La cura della “motosega” sembra funzionare

giovedì 5 settembre 2024


Come salvare un Paese spacciato? Chiedetelo a Javier Milei. Il presidente argentino, guardandosi indietro, può essere più che soddisfatto di questi primi nove mesi alla guida della Nazione sudamericana. Il suo esordio alla presidenza è stato di per sé un unicum nella storia dell’America meridionale, con lo scontro tra peronisti e destra tradizionale che ha spianato la strada per Javier il libertario. È vero che tra i due litiganti il terzo gode. Ma è anche vero che le due principali fazioni politiche in Argentina, soprattutto l’ultimo Governo guidato da Alberto Fernández e Cristina Fernández de Kirchner, hanno lasciato in eredità a colui che sarebbe diventato il prossimo capo di Stato un Paese disastrato.

L’inflazione più alta del mondo (circa un 300 per cento annuo nel 2023), un patto con il Fondo monetario internazionale praticamente inottemperabile – da 44 miliardi di dollari – e un tasso di povertà di oltre il 40 per cento hanno spinto gli argentini a dare fiducia al fattore x delle Presidenziali – ovvero Javier Milei, che è arrivato e ha vinto il ballottaggio con Sergio Massa – contro ogni pronostico e sondaggio. D’altronde, la politica tradizionale è riuscita a fare in Argentina – un Paese che nel Secondo dopoguerra aveva uno dei Pil pro capite più alti del mondo – nient’altro che danni. Questo ha permesso a uno dei maggiori interpreti contemporanei del libertarismo di insediarsi alla Casa Rosada.
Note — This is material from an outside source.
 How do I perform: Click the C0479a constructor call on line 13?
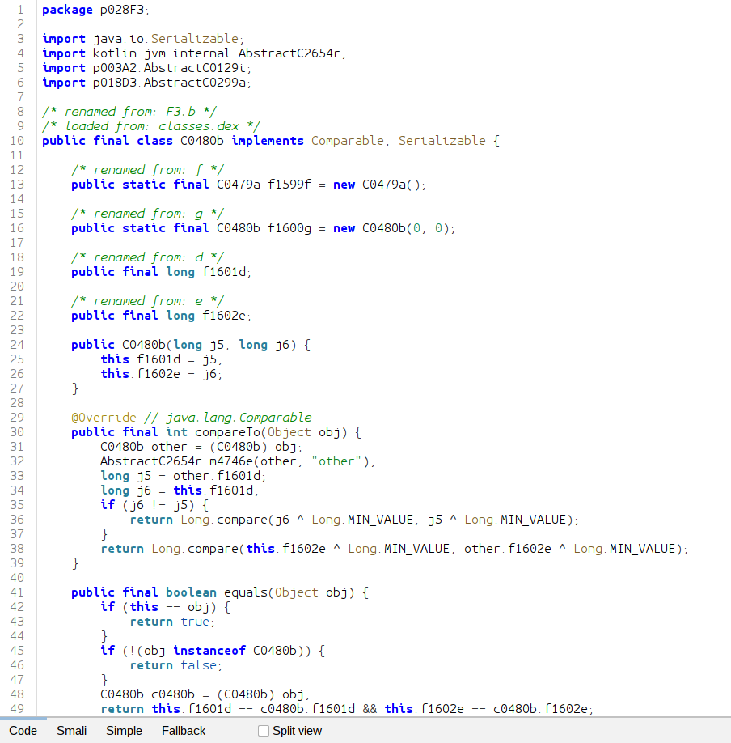coord(392,184)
Se questo non è un ossimoro, come minimo ci si avvicina.

Javier Milei, dal primo giorno di presidenza, ha rispettato ciò che aveva promesso al suo popolo. Austerity, taglio della spesa pubblica, sburocratizzazione e privatizzazione. Già, perché il presidente libertario non ha mai nascosto ai cittadini che per riportare il Paese almeno alla stabilità, la transizione sarebbe stata uno shock. Almeno nel breve periodo. E quindi, a colpi di “motosega”, Milei ha ridimensionato i Ministeri – da 18 a 8 – ha nominato un ministro per la Deregolamentazione e la trasformazione dello Stato, con il compito di valorizzare la concorrenza e ridurre ai minimi termini gli ostacoli burocratici, ha promosso gli investimenti stranieri e la privatizzazione dei settori pubblici. In questo modo, dopo nove mesi di operato, Javier ha compiuto un “piccolomiracolo economico.

Sebbene sia il capo di Stato sia la popolazione sono coscienti che questo è solo il primo passo nella direzione giusta, la gestione Milei ha fatto registrare il primo avanzo finanziario dal 2008. Una pietra miliare significativa, raggiunta tagliando le pensioni, i salari pubblici, i sussidi e il welfare. Manovre drastiche, ma largamente anticipate, visto che il presidente, nel suo discorso di insediamento, aveva messo in guardia perentoriamente: “Non ci sono soldi”. Ma, grazie alla cura Milei, l’inflazione – secondo i dati di Luis Caputo, ministro dell’Economia – è scesa al 4,6 per cento a giugno, con la terza settimana del mese che non ha fatto registrare un aumento del costo del denaro (per la prima volta in 30 anni). Ora, il presidente dell’Argentina può prepararsi al taglio delle tasse, soprattutto quelle che pesano sulle fasce più povere della popolazione.

Insomma, dopo nove mesi di operato, i conti sono in ordine, l’economia dà segnali positivi e i prezzi sono scesi del 26 per cento in termini reali. Anche il rapporto – non del tutto sereno – con il Fondo monetario internazionale sembra procedere verso acque più calme. Secondo il Fmi, il Paese tornerà a crescere nel 2025, e questo porterà Javier Milei alle prossime Elezioni legislative con il vento in poppa. In questo modo, il presidente potrà avere la maggioranza anche al Congresso, visto che fino ad ora il capo di Stato è dovuto scendere a compromessi con la destra tradizionale, vista la sua minoranza attuale. La situazione è ancora fragile, ma se l’esperimento di Milei avrà successo, avrà sicuramente ricadute politiche su tutta la regione sudamericana. Il vento sta cambiando.